El mensaje general del Entierro de Cristo es diáfano: las desdichas de este mundo no son eternas, sino un camino a la esperanza. En la disposición de Jesús, pese a la aparente naturalidad, nada responde al azar: ni la dirección de la cabeza, ni la leve elevación del tronco, ni la disposición de las manos. Y todo conduce a un objetivo último: mover a la piedad.
La figura de Cristo es el eje físico y emocional de la composición. Escenifica la entrega de la vida de un Dios para obtener el perdón del pecado original para la humanidad. Juni ha elegido una anatomía musculosa, casi hercúlea, en la que llaman la atención las llagas, objeto preferente de piedad. Los brazos no están dispuestos simétricamente: el derecho descansa junto al costado y la mano izquierda reposa, descoyuntada, sobre el pecho, seguramente para poder mostrar la herida del clavo.

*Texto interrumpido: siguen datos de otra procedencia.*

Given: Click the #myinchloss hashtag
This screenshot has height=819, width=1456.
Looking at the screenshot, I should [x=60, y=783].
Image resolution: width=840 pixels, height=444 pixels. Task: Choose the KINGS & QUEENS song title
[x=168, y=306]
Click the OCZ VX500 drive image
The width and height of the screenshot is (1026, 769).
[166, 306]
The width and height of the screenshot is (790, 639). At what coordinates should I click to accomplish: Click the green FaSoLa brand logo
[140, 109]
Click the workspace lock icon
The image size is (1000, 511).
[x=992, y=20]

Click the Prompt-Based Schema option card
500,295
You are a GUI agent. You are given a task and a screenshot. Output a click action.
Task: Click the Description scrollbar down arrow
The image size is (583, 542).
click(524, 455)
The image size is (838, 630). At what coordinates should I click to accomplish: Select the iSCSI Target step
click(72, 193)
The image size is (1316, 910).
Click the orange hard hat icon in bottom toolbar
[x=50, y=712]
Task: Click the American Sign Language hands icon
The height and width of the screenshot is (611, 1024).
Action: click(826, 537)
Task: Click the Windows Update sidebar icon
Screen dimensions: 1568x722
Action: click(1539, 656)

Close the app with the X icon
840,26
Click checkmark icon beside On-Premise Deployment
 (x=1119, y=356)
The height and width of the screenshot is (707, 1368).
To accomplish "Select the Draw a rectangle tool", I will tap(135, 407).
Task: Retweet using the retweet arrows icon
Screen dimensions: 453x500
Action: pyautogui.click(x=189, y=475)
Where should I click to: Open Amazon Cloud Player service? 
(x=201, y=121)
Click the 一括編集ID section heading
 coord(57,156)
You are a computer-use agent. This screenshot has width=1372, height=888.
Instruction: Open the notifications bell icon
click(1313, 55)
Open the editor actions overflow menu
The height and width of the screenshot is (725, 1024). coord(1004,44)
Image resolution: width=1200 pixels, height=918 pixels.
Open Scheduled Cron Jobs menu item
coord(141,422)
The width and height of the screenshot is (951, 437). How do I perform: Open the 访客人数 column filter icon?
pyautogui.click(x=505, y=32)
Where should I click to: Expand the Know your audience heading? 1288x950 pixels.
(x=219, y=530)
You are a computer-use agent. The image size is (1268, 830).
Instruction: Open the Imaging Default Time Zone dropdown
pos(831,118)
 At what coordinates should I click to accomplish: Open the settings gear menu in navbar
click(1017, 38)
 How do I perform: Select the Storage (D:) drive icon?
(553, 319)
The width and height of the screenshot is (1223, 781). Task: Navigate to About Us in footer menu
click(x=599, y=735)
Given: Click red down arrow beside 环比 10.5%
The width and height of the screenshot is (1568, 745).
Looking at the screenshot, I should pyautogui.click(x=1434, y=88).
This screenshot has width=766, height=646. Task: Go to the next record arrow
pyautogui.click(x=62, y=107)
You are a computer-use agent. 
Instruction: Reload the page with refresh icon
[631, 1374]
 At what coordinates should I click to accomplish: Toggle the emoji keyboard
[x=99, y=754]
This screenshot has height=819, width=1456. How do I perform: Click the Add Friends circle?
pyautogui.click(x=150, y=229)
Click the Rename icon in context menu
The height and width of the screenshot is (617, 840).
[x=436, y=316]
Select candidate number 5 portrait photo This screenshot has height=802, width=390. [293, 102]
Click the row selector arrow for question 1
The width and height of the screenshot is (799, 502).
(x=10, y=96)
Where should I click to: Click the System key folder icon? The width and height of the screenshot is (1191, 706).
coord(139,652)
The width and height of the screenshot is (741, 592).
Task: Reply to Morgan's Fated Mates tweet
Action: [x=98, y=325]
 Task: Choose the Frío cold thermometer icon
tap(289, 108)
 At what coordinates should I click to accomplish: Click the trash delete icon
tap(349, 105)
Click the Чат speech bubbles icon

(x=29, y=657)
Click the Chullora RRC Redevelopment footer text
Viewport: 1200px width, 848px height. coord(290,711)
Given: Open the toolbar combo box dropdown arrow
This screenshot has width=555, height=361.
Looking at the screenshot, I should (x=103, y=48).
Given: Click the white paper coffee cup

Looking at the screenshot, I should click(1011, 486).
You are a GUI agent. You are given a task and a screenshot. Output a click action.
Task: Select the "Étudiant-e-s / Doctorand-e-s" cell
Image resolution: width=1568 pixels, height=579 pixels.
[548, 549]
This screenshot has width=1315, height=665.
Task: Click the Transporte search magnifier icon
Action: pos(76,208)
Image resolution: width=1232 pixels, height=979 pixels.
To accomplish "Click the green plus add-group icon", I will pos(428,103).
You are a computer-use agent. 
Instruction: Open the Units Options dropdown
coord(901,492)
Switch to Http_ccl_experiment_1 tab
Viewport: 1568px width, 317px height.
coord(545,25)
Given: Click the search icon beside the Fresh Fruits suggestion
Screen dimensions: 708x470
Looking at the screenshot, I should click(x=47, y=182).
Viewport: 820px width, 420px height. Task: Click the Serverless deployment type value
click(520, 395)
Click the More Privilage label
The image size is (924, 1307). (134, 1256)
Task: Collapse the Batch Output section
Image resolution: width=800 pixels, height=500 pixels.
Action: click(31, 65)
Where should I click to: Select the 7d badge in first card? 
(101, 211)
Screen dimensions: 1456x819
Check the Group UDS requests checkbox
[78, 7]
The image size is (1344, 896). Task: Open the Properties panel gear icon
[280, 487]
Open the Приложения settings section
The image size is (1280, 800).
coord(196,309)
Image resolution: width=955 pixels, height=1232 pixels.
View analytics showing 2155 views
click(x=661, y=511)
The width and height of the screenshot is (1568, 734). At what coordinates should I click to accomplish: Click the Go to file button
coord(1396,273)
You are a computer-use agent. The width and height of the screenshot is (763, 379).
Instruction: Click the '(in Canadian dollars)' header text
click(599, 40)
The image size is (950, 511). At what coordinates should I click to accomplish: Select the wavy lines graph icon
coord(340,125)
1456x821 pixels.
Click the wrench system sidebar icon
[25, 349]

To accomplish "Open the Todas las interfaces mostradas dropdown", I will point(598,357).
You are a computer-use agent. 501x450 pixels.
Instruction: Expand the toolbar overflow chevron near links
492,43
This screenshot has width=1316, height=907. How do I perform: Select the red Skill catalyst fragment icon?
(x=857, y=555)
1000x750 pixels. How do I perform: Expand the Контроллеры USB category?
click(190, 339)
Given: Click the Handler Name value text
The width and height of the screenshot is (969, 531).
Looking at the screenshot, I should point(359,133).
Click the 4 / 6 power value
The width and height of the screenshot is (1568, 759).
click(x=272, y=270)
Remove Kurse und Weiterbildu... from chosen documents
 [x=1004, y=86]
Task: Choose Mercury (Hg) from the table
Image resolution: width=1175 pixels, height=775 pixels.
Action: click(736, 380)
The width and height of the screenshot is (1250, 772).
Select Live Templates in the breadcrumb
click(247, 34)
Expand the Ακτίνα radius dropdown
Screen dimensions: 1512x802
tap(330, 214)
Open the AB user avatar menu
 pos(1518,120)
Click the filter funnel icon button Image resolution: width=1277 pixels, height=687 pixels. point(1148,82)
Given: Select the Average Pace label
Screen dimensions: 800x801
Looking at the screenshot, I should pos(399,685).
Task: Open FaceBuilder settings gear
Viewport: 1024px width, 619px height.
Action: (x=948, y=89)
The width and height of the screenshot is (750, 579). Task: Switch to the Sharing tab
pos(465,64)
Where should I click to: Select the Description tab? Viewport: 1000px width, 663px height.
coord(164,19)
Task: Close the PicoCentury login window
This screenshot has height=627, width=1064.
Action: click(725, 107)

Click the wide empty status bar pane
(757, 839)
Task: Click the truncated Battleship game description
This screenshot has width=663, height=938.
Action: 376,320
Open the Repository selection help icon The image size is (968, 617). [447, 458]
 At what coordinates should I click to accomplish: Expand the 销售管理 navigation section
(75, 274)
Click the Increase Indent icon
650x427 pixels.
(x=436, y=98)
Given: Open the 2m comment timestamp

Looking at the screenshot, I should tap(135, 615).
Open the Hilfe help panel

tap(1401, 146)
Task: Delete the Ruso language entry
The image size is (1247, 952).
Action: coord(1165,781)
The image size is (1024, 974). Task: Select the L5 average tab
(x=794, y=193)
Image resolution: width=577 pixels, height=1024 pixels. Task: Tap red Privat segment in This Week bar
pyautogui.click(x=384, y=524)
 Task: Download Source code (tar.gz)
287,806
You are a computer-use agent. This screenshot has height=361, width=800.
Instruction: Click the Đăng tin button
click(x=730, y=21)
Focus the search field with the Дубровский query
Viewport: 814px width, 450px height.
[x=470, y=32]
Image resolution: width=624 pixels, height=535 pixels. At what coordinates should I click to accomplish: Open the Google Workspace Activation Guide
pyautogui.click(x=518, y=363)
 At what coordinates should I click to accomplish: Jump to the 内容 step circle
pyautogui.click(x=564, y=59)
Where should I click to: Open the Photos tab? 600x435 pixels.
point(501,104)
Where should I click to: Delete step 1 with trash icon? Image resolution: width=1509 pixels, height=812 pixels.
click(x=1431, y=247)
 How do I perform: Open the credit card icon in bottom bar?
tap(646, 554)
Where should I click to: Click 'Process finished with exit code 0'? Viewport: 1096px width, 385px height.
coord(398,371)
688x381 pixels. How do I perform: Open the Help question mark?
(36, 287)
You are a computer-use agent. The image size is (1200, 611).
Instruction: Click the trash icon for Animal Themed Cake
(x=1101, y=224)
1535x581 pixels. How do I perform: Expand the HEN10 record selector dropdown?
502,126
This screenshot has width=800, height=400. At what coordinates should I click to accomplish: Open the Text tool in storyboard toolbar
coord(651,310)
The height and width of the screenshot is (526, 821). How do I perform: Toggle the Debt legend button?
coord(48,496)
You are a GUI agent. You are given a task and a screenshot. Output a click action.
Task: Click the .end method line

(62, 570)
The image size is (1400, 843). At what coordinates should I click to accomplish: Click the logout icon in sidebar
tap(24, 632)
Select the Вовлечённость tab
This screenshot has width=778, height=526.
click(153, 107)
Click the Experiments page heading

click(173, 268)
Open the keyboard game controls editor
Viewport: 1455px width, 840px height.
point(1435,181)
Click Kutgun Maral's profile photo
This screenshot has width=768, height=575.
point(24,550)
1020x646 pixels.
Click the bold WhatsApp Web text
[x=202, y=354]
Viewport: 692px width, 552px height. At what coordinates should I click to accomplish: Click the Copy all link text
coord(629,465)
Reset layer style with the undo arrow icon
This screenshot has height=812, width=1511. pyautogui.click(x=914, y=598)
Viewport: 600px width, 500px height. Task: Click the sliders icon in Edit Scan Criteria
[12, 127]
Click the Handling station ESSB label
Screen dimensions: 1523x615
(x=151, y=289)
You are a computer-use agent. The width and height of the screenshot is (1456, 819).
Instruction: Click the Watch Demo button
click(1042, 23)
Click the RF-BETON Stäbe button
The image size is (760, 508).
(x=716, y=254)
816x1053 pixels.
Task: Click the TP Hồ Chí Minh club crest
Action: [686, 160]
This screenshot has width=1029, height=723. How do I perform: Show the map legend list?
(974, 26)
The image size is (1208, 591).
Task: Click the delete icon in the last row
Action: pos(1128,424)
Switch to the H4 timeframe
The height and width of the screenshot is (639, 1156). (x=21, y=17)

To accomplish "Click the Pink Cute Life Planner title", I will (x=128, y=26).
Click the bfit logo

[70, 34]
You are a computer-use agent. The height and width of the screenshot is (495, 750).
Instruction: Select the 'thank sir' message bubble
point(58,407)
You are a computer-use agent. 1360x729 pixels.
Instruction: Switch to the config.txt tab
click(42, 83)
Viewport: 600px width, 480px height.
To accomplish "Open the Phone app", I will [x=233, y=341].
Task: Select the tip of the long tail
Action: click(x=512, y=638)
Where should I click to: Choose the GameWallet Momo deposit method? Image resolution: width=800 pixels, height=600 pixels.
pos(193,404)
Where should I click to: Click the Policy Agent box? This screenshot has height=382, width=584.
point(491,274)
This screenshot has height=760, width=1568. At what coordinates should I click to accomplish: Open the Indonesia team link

La llaga del costado es quizás la responsable de que la cabeza de Cristo esté girada hacia el espectador, pues el conjunto estaba destinado a una visión frontal. Seguramente sea también uno de los motivos por lo que la cabeza reposa sobre cojines, pues sino se hubiera levantado el tronco, quedaría oculta por el brazo.
La Virgen puede ocupar diferentes lugares, básicamente dos: el centro de la composición, hacia la cadera del Yacente, o bien junto a la cabeza de su hijo. En los Entierros, suele aparecer representada como una mujer cercana a la ancianidad que encarna el paradigma del dolor. No puede sufrir más, pero no ha perdido ni la razón, ni la fe ni la esperanza.
Juan es el discípulo amado, el que permaneció, junto con María, al pie de la Cruz. En los Entierros, puede aparecer en cualquier posición: como una figura “aislada”, más o menos absorto en su dolor, o bien junto a la Virgen, consolándola. Siempre joven, vestido con sencillez, es el modelo para este grupo de edad, que pese a su inexperiencia tiene una oportunidad de salvación si atiende a la verdad.
María Magdalena figura aquí en su posición más clásica, a los pies, mirando a Jesús y portando un bote de ungüento. Su brazo izquierdo traza una potente línea vertical, que acentúa la relación entre ambas figuras y en su cabeza se han querido ver evocaciones de la figura de La Noche, de la tumba de Juliano de Médicis, obra de Miguel Ángel.
María Magdalena es una figura especular de Juan, pues es también joven, y a la vez es su opuesto: no es su juventud sensata, sino la otra, pecadora y rica, lujosamente vestida. Su arrepentimiento y futura penitencia garantizan la salvación a quien quiera imitarla.
José de Arimatea es quien se atreve a dirigirse a Pilatos para pedirle el cuerpo ya sin vida de Cristo, costea el sudario y deposita el cuerpo embalsamado en una tumba de su propiedad. Era un hombre rico (su atributo es la bolsa) pero piadoso, y es a estos a quienes representa, certificando la viabilidad de salvación de los pudientes. Aquí es él quien introduce al espectador en la escena. Vuelto hacia el frente, exhibe una espina extraída de la cabeza de Cristo e invita al devoto a unirse emocionalmente al grupo.
Nicodemo, quizás el mismo que conversó con Jesús una noche y que le amparó ante un posible arresto, aparece en este episodio ayudando a José de Arimatea a descolgar la cruz el cuerpo de Jesús y a enterrarlo. En este contexto, suele aparecer con vestidos modestos, que le sitúan entre los menos pudientes, a quienes puede representar en este grupo de elegidos.
Pero su figura tiene otros significados. Se ha señalado que su gesto pensativo remitiría al intelectual turbado por la duda. Por otro lado, su extrema sencillez se ha apurado a veces hasta hacer de él un necio, lo que le convirtió en el patrón de los animales, especialmente de los cerdos, en la zona de Bretaña.
El resto de los personajes es más variable. Pueden aparecer una, dos o tres Santas Mujeres, a veces con sus esposos. Su significado en los Entierros es transparente: son seres humanos sencillos pero ejemplares, pues su simplicidad no les impide estar en el lugar más importante en el momento más conmovedor.